Region 4 News Release: USDL 98-175
Friday, Oct. 23, 1998
Contact: LES GROVE, (803) 765-5904
NORTH CHARLESTON'S CAROLINA MARINE HANDLING FINED NEARLY $170,000 FOLLOWING FATAL ACCIDENT
The U.S. Labor Department's Occupational Safety and Health Administration (OSHA) has cited Carolina Marine Handling and proposed penalties totaling $169,447 for safety violations connected with a fatal accident in North Charleston.
The April 29 accident caused the death of an employee working aboard the cargo ship Ostfriesland. The worker had been unloading cargo when an aluminum T-bar fell out of a lifting sling and crushed him.
"Marine cargo handling is dangerous work, even when proper precautions are taken" said Les Grove, OSHA's Columbia area director. "In this case, the fatality was the direct result of management's disregard for the safety of employees engaged in longshoring operations."
According to Grove, an OSHA inspector was on-site preparing to begin a general schedule inspection when company officials were informed that a fatal accident had occurred. A fatality investigation was initiated immediately.
The investigation found that devices for handling cargo were used before they had been properly certified, inspected and tested. The aluminum T-bars were also not safely slung prior to being hoisted off the cargo ship. These violations, classified as willful, resulted in penalties totaling $126,000.
Carolina Marine was also fined a total of $42,547 for fifteen serious violations. These included several electrical hazards, locked and unmarked exits, machine guarding hazards, an unsafe gangway, and employee exposure to fall hazards of up to 12 feet. Several of the serious violations dealt with hazards associated with cargo lifting and lifting equipment -- use of unsafe equipment, exceeding and not marking safe load limits of lifting pans, and employees working under suspended cargo.
The remaining $900 penalty was proposed for several other-than-serious violations, including failure to maintain required accident and injury logs.

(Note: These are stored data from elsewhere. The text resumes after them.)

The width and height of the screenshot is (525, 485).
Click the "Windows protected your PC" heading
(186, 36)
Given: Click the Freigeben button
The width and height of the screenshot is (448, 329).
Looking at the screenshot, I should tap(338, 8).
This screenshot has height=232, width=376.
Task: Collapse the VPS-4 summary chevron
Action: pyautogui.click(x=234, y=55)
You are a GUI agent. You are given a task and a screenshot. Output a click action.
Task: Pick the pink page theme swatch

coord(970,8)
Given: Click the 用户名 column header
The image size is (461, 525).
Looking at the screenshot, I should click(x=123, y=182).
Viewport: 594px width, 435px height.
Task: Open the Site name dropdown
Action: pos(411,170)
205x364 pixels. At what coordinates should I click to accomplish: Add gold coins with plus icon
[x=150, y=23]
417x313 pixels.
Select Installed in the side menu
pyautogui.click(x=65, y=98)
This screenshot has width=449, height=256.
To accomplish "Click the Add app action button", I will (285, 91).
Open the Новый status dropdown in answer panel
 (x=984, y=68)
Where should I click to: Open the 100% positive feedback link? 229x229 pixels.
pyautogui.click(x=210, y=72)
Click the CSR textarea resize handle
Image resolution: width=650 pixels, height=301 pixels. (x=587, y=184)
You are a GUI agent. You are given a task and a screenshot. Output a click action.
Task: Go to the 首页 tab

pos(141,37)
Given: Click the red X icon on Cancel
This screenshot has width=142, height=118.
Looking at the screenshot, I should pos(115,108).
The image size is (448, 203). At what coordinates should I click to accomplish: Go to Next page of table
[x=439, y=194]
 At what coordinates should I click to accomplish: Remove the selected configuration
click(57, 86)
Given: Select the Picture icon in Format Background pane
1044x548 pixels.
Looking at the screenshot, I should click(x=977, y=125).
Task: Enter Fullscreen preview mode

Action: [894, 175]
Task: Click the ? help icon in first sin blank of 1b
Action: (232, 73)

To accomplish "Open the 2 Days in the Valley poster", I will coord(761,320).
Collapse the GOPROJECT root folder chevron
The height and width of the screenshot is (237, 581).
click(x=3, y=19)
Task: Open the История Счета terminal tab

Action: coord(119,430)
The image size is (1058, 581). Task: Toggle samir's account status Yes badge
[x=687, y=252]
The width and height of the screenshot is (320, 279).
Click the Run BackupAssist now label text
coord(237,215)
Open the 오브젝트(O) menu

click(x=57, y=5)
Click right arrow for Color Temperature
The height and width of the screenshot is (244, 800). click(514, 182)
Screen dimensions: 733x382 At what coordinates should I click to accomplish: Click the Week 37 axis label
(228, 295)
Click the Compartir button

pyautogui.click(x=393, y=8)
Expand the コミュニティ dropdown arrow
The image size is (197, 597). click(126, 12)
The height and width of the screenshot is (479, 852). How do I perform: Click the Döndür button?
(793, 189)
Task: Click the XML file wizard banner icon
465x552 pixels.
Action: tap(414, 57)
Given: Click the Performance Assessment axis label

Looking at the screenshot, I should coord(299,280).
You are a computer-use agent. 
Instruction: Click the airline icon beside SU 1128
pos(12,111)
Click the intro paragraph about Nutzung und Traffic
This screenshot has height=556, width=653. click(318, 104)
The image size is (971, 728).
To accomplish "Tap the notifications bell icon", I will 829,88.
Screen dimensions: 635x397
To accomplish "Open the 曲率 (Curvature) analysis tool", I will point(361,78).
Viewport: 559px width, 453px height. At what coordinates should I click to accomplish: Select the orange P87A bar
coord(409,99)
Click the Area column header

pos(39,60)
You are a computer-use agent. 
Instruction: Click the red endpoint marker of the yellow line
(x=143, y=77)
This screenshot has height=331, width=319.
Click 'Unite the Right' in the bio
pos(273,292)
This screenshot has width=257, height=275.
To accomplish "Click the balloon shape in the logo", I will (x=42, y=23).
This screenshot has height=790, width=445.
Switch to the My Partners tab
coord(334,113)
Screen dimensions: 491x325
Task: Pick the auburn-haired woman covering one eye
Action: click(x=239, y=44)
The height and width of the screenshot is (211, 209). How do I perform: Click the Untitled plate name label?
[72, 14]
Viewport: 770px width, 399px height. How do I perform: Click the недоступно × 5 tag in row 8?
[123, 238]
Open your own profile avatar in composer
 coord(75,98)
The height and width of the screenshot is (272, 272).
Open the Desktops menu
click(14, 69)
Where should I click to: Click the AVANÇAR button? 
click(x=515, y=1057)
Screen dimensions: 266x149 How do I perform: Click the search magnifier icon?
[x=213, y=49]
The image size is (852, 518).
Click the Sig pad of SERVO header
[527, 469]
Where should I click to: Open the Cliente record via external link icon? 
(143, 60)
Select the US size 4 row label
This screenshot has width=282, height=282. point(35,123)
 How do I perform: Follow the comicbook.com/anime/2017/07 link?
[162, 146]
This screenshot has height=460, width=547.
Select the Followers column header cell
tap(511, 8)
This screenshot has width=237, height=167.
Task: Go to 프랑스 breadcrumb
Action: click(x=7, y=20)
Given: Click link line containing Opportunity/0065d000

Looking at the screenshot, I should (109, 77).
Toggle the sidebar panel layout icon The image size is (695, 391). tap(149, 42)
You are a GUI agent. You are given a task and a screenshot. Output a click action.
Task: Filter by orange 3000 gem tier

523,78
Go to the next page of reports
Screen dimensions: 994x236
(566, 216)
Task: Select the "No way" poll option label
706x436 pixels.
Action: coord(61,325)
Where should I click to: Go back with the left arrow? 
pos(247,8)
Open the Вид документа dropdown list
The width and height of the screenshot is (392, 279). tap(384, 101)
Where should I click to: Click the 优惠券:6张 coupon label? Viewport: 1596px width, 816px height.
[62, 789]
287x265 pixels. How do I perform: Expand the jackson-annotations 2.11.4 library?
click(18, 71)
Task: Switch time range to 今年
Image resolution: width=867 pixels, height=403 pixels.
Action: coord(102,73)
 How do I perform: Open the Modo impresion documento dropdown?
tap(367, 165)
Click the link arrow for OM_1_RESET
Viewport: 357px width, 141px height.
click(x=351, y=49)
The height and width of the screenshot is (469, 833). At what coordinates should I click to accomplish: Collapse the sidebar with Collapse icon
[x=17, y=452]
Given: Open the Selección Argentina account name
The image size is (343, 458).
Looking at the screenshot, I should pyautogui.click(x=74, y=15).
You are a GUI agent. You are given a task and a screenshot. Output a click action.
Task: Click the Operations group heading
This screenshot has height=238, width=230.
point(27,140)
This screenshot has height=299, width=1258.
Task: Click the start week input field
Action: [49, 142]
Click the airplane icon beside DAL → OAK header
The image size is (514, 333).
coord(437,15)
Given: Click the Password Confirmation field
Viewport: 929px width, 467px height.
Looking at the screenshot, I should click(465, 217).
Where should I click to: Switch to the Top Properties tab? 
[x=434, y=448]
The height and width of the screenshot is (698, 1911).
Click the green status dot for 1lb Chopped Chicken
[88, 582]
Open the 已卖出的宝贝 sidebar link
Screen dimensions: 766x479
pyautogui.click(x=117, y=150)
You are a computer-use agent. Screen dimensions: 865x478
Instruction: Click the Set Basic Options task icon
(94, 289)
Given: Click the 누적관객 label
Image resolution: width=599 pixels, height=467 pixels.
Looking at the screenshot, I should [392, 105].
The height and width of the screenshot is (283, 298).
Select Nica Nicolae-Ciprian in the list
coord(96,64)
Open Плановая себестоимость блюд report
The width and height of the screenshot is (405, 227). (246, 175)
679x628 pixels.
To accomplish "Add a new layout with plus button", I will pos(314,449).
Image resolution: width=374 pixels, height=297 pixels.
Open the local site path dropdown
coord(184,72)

Grove said, "Longshoring companies, like Carolina Marine, are aware that material handling devices in maritime are hazardous and require testing and certification. When our inspector showed up, company officials ordered crews to change the lifting pan method used to offload aluminum T-bars and begin using synthetic slings even though the workers had not been trained in that lifting method. The lifting pans, which had not been certified, were hidden from view."
OSHA defines a willful violation as one committed with an intentional disregard of, or plain indifference to, the requirements of the OSH Act and regulations.
A serious violation is one in which there is substantial probability that death or serious physical harm could result and that the employer knew or should have known of the hazard.
Other-than-serious violations are those that do not have substantial probability of causing death or serious physical harm but would have a direct and immediate relationship to the safety and health of employees.
Carolina Marine Handling has 15 working days to contest OSHA's citations and proposed penalties before the independent Occupational Safety and Health Review Commission.